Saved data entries
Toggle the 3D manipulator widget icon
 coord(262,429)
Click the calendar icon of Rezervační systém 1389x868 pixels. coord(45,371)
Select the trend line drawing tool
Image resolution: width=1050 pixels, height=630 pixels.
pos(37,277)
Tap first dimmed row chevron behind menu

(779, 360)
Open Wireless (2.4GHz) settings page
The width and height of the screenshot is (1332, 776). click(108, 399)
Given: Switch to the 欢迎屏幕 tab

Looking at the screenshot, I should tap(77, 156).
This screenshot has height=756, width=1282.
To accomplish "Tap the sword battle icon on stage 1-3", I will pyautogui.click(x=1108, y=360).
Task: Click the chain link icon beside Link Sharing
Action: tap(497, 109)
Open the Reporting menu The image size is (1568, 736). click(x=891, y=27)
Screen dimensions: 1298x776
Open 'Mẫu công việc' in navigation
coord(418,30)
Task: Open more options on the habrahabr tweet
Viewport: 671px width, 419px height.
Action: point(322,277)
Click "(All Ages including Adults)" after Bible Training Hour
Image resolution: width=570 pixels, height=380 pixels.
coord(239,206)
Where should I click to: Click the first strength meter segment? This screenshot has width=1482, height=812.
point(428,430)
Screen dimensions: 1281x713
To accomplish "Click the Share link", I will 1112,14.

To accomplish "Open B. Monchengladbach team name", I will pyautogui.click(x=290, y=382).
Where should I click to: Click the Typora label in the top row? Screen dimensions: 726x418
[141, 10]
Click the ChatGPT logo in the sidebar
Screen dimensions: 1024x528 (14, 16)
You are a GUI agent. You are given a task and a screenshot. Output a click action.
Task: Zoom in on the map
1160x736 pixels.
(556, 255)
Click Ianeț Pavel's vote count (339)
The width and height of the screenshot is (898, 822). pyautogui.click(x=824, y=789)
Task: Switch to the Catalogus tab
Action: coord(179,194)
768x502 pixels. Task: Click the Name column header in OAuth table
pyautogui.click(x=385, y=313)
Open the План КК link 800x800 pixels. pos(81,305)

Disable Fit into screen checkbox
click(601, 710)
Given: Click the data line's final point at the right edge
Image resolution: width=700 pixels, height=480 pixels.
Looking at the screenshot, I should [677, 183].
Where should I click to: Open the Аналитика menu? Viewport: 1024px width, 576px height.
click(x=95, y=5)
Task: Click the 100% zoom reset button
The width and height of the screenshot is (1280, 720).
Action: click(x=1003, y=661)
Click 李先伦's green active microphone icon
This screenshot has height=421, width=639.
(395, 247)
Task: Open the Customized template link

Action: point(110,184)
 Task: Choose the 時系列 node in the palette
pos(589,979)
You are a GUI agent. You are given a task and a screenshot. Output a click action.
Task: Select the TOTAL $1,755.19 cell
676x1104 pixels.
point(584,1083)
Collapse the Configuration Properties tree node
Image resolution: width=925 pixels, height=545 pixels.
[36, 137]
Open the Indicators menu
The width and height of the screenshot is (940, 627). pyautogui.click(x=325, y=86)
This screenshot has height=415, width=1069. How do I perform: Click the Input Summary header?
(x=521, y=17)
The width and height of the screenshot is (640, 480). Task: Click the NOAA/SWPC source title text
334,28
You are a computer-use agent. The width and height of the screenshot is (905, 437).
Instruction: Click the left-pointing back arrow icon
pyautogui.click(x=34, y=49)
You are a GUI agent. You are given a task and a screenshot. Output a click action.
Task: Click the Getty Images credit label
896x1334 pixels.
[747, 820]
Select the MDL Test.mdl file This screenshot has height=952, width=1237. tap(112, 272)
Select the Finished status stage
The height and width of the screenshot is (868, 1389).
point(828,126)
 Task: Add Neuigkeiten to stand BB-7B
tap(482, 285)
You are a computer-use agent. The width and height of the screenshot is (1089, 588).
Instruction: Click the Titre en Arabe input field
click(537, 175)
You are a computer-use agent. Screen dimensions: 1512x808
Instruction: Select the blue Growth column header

(EXERCISE GOAL) A single number is the reply: the count of lines in the entries above that have the word "computer".

(RESPONSE TO THE TASK) 3